Bodas reales que pagamos todos
Creo que todos hemos visto a la resplandeciente Romy Schneider, en la plenitud de su juventud y su belleza, encarnando a Isabel de Babiera, Sissi, una chica adorable que acaba siendo emperatriz de Austria-Hungría por el amor de su primo el emperador. Esa es la película, pues es bien sabido que la vida real de la emperatriz, adorada por los húngaros y denostada por los austriacos, no fue color de rosa, ni siquiera su matrimonio lo fue, y su vida acabó de manera terrible a causa de un atentado.

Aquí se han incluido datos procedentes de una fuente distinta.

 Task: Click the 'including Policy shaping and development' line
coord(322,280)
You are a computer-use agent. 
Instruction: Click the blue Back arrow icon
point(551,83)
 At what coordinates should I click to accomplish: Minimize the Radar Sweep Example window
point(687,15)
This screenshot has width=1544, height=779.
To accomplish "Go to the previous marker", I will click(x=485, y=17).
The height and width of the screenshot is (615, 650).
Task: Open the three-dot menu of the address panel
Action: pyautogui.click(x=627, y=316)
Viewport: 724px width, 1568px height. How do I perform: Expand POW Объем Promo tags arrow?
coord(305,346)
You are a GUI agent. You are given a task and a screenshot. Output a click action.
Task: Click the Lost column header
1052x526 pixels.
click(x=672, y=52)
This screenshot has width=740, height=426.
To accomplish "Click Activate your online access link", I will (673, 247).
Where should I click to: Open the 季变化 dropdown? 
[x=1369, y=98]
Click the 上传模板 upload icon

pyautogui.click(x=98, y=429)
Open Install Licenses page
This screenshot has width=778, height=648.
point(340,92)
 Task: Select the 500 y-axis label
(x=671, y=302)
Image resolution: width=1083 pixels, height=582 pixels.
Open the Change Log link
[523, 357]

Ultimamente estamos asistiendo a través de la televisión a bodas principescas, una detrás de otra. Los herederos de Dinamarca, Holanda, España y Suecia se ha casado con plebeyas (la realeza ya no es lo que era, que diría Peñafiel), y pronto veremos la del príncipe William británico, que hace princesa a otra plebeya aunque a este le quedan dos escalones para llegar a ser rey. También nos anuncian que Alberto de Mónaco, tal vez deslumbrado por los festejos recientes de Estocolmo, ha decidido casarse con su novia, y eso está bien, porque un hombre como él, que es jefe de todo en un país sin elecciones (¿cómo se llamaba a eso?), va a poner en orden su vida, porque el chico ya tiene una edad y debe sentar la cabeza.
El caso es que vamos asistir a nuevos derroches de vestidos, joyas, fiestas y dispendios que pagamos todos. Las familias reales europeas y no europeas (siempre está Rania de Jordania), tiran la casa por la ventana compitiendo en glamour (la ventana es de ellos pero la casa es nuestra). Aviones privados, hoteles suntuosos, diseños atrevidos y caros, diamantes, seguridad… Mucho dinero (nuestro). Digo yo que podrían hacer algo más sencillito porque en tiempos de cirisis tanta fanfarria es un insulto.